The weapon with which he was attacked was designed to feel like nothing more than a mosquito bite. CIA Director William Colby told us that. 

So, upon being shot, Kennedy had to know that something happened, but he didn't know what. All he knew was that he felt something weird; something hard to pinpoint; and that changes were happening inside him rapidly. He was rapidly feeling sick in a very strange way. It was overwhelming. It was totally unfamiliar to him, and it was frightening. The effect was sweeping and all-encompassing. 

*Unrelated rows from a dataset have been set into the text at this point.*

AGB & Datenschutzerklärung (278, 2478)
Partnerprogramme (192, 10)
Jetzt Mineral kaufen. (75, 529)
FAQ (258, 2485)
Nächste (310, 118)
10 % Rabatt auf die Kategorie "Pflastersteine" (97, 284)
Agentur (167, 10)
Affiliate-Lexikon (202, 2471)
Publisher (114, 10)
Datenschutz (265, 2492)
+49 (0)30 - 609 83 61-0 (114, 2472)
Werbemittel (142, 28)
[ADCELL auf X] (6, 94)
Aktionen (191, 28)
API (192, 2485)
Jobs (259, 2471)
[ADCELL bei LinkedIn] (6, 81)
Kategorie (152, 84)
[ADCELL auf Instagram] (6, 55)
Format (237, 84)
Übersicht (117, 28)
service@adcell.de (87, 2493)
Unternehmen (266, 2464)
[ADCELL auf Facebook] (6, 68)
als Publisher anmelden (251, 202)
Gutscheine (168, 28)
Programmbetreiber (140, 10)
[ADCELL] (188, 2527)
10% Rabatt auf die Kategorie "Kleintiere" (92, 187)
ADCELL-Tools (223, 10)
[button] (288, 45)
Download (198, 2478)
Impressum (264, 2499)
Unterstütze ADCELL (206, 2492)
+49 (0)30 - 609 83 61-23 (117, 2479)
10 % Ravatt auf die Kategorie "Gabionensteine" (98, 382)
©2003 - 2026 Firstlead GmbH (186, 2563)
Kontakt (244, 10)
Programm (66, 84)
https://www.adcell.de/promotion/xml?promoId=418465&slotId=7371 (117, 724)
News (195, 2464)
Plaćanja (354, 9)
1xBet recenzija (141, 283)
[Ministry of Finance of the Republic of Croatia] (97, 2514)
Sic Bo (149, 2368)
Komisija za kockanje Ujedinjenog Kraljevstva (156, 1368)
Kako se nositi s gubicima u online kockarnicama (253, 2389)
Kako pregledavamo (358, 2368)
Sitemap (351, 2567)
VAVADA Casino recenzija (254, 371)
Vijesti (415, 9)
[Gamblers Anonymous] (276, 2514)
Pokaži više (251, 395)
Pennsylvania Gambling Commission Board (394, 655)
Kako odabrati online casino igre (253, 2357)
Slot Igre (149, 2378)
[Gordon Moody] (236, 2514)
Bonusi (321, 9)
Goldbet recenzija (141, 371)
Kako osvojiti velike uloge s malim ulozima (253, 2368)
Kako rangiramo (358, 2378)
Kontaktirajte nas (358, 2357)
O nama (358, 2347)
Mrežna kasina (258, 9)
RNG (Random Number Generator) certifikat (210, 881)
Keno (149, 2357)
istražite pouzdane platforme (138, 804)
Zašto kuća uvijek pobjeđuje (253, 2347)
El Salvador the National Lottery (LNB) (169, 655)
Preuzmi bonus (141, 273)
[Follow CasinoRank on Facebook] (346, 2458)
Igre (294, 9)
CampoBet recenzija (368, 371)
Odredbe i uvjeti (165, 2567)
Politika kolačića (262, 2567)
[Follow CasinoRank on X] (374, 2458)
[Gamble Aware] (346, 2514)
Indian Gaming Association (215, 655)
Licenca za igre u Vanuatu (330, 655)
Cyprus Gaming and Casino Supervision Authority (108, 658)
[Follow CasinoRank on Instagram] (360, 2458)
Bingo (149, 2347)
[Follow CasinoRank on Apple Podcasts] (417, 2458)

Some of you are doctors, and you know that sometimes when a patient is extremely ill, he may completely internalize. He may utterly withdraw. He becomes completely possessed by what he is feeling. That's what was happening to JFK. 

And it was progressive. It was worsening by the second. His muscles were going into spasm, which was not only frightening, but painful. You know that the spasmodic pain from strychnine poisoning is said to be one of the worst pains there is. When Jane Stanford was in the throes of strychnine poisoning, she managed to get out that it was the worst pain she ever knew. 

For 60 years, the entire medical community has ignored the pathological state that Kennedy was in. I mean not just his physical trauma but his whole pathological condition, where his mind failed, and his ability to communicate failed, and his control of his muscles failed. It was bizarre, and we wouldn't know about it if not for the Zapruder film. 

And there is no way that the physical trauma he had received, to that point, caused it.  

He went from smiling and waving and being fully awake, aware, cognizant, and responsive to being catatonic. Again, the physical trauma he had received to that point could not have caused it. 

He wasn't just hurt; he was sick. And we, the doctors of the world, can help him. We can help him get justice. All it takes is to properly diagnose him.